On Aug 21, 2019, at 03:42, Francois Berenger <mli...@ligand.eu> wrote:
> Unless rdkit has something, I think graph edit distance is the kind
> of things for which you have to rely on a good graph library.

Do you know of any (non-chemical) graph library which can handle edits 
involving the breaking of aromatic bonds in a chemically correct way? I do not.

> Also, maybe the string edit distance between the two canonical smiles is a 
> good enough proxy.

This attempt of mine now, to experiment with graph edit distance, came out of a 
conversation I had last week with someone using string edit distance. I 
expressed doubt on how "good" the "good enough" was, but was unable to give any 
concrete details.

I earlier wrote:
>> For chain bonds, and non-aromatic bonds, it's easy to delete the bond
>> and add the correct number of hydrogens to either side.
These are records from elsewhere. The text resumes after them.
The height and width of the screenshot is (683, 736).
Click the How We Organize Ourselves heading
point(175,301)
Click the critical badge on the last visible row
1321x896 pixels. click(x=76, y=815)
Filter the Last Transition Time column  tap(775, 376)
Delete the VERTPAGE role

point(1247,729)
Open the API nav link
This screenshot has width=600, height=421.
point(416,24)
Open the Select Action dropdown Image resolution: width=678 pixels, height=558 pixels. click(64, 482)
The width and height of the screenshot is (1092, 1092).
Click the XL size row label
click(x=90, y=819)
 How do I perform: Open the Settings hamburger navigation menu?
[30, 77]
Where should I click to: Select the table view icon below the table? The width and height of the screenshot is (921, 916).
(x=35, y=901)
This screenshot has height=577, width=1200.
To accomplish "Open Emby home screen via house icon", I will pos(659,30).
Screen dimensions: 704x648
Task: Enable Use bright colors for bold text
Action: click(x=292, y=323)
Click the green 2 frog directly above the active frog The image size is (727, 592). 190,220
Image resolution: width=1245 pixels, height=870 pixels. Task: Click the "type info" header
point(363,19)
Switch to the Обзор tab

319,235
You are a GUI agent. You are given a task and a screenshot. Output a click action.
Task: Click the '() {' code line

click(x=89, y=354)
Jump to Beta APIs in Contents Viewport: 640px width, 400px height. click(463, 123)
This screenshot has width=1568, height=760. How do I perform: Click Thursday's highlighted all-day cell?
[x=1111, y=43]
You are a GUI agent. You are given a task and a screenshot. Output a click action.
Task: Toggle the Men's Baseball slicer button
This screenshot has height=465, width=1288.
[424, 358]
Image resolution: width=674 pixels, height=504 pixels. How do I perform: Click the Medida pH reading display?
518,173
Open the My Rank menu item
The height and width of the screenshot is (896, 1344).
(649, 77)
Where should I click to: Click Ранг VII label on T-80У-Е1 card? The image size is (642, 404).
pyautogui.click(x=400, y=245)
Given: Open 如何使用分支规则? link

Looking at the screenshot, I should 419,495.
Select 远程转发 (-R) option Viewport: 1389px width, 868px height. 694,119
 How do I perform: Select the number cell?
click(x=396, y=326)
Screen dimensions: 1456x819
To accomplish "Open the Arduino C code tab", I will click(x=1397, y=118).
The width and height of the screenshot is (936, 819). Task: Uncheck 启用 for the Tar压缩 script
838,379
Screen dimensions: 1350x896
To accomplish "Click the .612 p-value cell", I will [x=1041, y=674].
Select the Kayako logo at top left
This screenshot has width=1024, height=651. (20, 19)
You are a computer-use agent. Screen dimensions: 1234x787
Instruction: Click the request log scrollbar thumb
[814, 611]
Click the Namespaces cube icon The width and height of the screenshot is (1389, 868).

Similarly, for many chain edits, the string edit distance is a decent proxy, as 
you say.

However, has the goodness ever been characterized? Along with a description of 
how to minimize the problems with string edit distance? Some of the obvious 
ones are:

1) Chirality and stereochemistry

L-alanine and D-alanine have a graph edit distance to alanine with unspecified 
chirality are 4 and 5, respectively. 

  N[C@H](C)C(=O)O
  N[C@@H](C)C(=O)O
  NC(C)C(=O)O

This does not seem reasonable. A similar issue occurs with double bond 
sterochemistry, like F/C=C/F vs. FC=CF.

2) Isotopes

Same issue: CN vs. [14CH3]N.

3) Overlapping element symbols

c1ccccc1C and c1ccccc1Cl have an edit distance of 1
c1ccccc1C and c1ccccc1Br have an edit distance of 2

There is no chemical sense for those to have different distances.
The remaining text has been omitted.